Friends And Foes Seek Advantage In Indo-Pacific

China's rise is contested by other powers.

Superficially, it is an agreement to boost Indo-Pacific infrastructure investment; but look deeper and the memorandum of understanding signed in November by the United States, Australia and Japan, which puts in operation the Trilateral Partnership for Infrastructure Investment in the Indo-Pacific, appears a thinly disguised counter to China’s Belt and Road Initiative (BRI).

“We intend to work together to mobilize and support the deployment of private-sector investment capital to … achieve mutual development goals in the Indo-Pacific,” said a joint statement issued by the White House, Australia’s Department of Foreign Affairs, the Japan Bank for International Cooperation and the U.S. Overseas Private Investment Corporation.

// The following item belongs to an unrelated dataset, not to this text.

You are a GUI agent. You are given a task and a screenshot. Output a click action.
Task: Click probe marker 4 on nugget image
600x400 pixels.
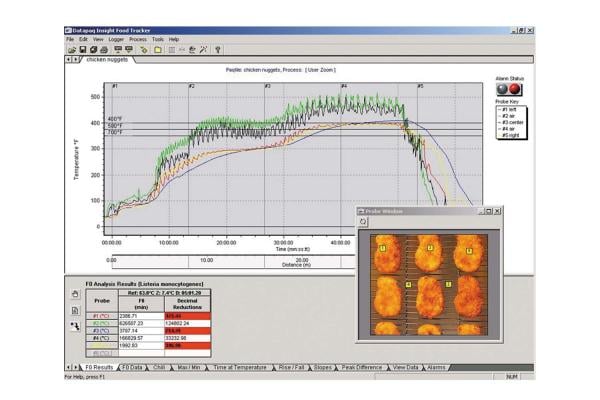(x=408, y=285)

The signature project of Chinese President Xi Jinping has drawn increasing criticism amid claims Beijing is engaging in “debt diplomacy” to extend its reach. Critics argue loans made under the BRI often contain disadvantageous terms to borrowing countries, allowing China to seize strategic assets or natural resources in the event of default. Although Beijing has mounted a strong pushback against the allegations, the BRI’s opaque structure has put China on the defensive.

The development will likely rankle Beijing and heighten trade tensions. “This is no doubt a strategy to contain China,” says Alicia Garcia Herrero, chief economist for Asia-Pacific at Natixis. “The US introduced the concept of an Indo-Pacific alliance in its 2018 National Security Strategy, and it is clear the wider international community is increasingly worried about China’s territorial ambitions.” “The whole developed world is trying to contain China,” Garcia adds.

Still, the absence of any specific details about funding commitments raises doubts the memorandum will have any meaningful impact against the BRI. “While no one knows how much money China has invested, most estimates of pledges exceed the trillion-dollar mark,” says Veljko Fotak, assistant professor of finance at the State University of New York at Buffalo and fellow at the Baffi Carefin Center for Applied Research on International Markets, Money and Regulation. “This is like trying to steal customers from Coca-Cola by opening a lemonade stand on the sidewalk in front of your home.”